Until then, we had thought that as the white parents of an adopted, Asian child, our biggest challenge would be nurturing a positive and healthy racial identity. Now, we realized, there would be additional parts of her emerging identity we’d need to support, without personal experience to guide us.
Fortunately, I’d already learned an important lesson while preparing for the adoption. When you’re different from your child in some fundamental way, you really have to listen to adults who have “been there.” Hearing from adults who’d been adopted by parents of a different race had given me a feel for the complex feelings my daughter would likely develop about her race, our race, and where and how she fits in to a society where racism is part of everyday life.
So when physical and learning disabilities entered the picture, I knew it would be equally important to get the perspectives of adults who grew up with similar challenges and are navigating the world independently now. Just as I learned more about racism and how to respond to it from transracial adoptees, I needed to learn more about “ableism” from disabled adults.
The "ableist" view is that nondisabled people are the norm in society, and people who have disabilities deviate from that norm. So a disability is something that must be overcome. It is a mistake, a defect, or a failing, instead of a natural part of human diversity, like race, ethnicity, gender, or sexual orientation.
At first I assumed I could not possibly be an “ableist,” at least not a really bad one.
But after listening to the voices of disabled people themselves, I realized that ableism can be incredibly subtle, and that unlike racism, ableism indeed had infiltrated my own thoughts and assumptions, even about my own daughter.
For one thing, at least at the outset, I was preoccupied with “fixing” her dyslexia. I was driven by an almost maniacal obsession to ensure she become a good reader, whatever it would take. If she had to be tutored for hours a day or we had to take out a massive loan to afford a specialized school, we’d do it. The most important thing was that she learn to read well so she could achieve academic success.
It was only after I read a book by a highly educated, wildly successful adult with severe dyslexia that I realized the “ableism” inherent in my approach.
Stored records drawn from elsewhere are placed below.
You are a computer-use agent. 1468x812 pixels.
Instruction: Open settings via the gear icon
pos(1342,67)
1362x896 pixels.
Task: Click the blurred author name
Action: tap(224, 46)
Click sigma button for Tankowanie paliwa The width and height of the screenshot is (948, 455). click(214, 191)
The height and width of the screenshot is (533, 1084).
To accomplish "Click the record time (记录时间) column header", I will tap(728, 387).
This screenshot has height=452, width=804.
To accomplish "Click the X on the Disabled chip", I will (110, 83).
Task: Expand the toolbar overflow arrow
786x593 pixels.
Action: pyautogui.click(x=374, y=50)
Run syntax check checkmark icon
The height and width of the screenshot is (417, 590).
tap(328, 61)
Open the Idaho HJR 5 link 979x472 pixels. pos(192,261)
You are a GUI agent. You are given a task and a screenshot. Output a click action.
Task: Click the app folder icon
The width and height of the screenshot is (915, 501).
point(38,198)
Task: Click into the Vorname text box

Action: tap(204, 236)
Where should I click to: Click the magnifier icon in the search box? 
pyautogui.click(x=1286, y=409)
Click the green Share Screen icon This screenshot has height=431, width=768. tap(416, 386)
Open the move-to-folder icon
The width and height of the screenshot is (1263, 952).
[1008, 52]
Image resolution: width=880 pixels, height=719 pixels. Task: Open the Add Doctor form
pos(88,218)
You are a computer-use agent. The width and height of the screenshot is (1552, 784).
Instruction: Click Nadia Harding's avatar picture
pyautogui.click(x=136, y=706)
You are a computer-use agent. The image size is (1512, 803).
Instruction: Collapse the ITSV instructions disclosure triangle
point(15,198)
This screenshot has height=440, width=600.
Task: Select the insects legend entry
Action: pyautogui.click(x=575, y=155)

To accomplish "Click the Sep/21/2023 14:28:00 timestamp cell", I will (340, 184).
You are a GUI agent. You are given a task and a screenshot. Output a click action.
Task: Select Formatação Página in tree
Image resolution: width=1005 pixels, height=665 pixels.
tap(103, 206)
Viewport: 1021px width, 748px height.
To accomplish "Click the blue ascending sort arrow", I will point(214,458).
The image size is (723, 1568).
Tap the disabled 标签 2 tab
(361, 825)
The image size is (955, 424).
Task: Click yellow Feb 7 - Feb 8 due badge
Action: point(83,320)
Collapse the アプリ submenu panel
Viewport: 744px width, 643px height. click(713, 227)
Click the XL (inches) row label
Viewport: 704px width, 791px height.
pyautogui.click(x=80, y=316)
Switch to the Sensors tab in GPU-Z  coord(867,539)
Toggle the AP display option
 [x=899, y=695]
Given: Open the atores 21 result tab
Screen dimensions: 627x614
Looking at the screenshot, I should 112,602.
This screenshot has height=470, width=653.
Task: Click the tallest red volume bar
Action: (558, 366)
My thinking was based on an assumption that my daughter’s happiness could only be guaranteed if she could learn to become a good reader, which would make her “normal.”
In fact, numerous people with dyslexia have done quite well, despite having very low reading levels, because they recognized and leveraged their many other strengths, and they took advantage of the use of assistive technology. I should no more think of “fixing” the dyslexia than I should about having my daughter’s eyes or nose surgically altered (something that would never enter my mind).
I had other reactions that were also ableist. For instance, I felt heartbroken when my daughter would report to me that she’d been excluded from activities with other children, like playing tag at recess, because she couldn’t run on her weak legs. I was crushed for her.
But after talking with a friend who has used a wheelchair since he was a child, I realized my excessive despair was more about me and my own value judgment about the importance of being able to run, about being “normal.” She was actually much more upset about being left out than she was about the activity itself. My friend reassured me that given my daughter’s confident and outgoing personality, the likelihood was that most of the time, she’ll be more than capable of drawing other kids into activities and games that will work for her. So far, he’s been absolutely right.
I now recognize that not only had I been completely oblivious to my own ableism, but I was also unaware of the stereotypes and low expectations disabled people often confront on a daily basis. My friend who counseled me about my daughter’s social challenges, for example, has a Ph.D., teaches at a university, and is an accomplished wheelchair athlete. Despite his abilities and achievements, he told me, people make inappropriate assumptions about him because he’s seated in a wheelchair. Strangers speak to him in a baby voice; waiters at restaurants ask his wife what he’d like from the menu; and random people congratulate him on accomplishing what for him are ordinary tasks, like grocery shopping or getting out of his car.
Hearing my friend’s stories and tuning in to the voices and feelings of other disabled adults sometimes makes me feel uncomfortable, because I realize that I have said or done things that reflect an ableist view. I feel ashamed, notwithstanding my good intentions. I also feel sad and even envious sometimes that a person who shares my daughter’s disability understands her better than I can – that I’m missing out on an important source of connection with her. And of course as I open my eyes to the injustice awaiting her as an adult, I feel angry and helpless.
But what’s the alternative? That I remain blissfully ignorant of insidious forms of ableism and unwittingly cause my daughter to internalize them? That because of my anxiety or discomfort, she grows up thinking that she is defective? That to protect myself, I fail to prepare her for the unfair assumptions and stereotypes she may face as she gets older? Not a chance.
I need to listen carefully to disabled adults, whose wisdom and experience challenge my assumptions and help me see how our society disables people. My daughter is perfect just as she is, and my job is to make sure she knows it.